[How to complete this task]
Determine how many lines of the material hold the word "will", and answer with the number only.

[Data listing]
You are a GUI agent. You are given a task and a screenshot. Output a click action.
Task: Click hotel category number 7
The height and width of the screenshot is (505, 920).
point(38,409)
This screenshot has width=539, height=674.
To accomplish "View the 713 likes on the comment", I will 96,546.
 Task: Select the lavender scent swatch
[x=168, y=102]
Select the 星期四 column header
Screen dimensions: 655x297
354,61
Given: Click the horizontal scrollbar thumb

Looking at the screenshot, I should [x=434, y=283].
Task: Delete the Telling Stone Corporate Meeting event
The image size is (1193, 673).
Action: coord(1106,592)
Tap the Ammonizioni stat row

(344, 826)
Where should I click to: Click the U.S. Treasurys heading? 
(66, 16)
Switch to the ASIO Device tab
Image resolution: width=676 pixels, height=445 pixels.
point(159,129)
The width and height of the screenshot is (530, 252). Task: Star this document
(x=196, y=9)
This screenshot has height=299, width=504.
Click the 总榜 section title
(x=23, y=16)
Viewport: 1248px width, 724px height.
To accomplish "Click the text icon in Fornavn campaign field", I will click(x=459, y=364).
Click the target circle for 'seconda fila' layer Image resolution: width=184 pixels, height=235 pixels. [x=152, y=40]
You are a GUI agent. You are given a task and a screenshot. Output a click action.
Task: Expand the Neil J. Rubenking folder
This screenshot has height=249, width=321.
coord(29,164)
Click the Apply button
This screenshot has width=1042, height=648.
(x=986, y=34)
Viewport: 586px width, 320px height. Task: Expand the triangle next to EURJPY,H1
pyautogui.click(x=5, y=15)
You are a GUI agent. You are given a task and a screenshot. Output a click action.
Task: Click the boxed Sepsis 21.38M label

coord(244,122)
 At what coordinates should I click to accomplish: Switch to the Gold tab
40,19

[Answer section]
2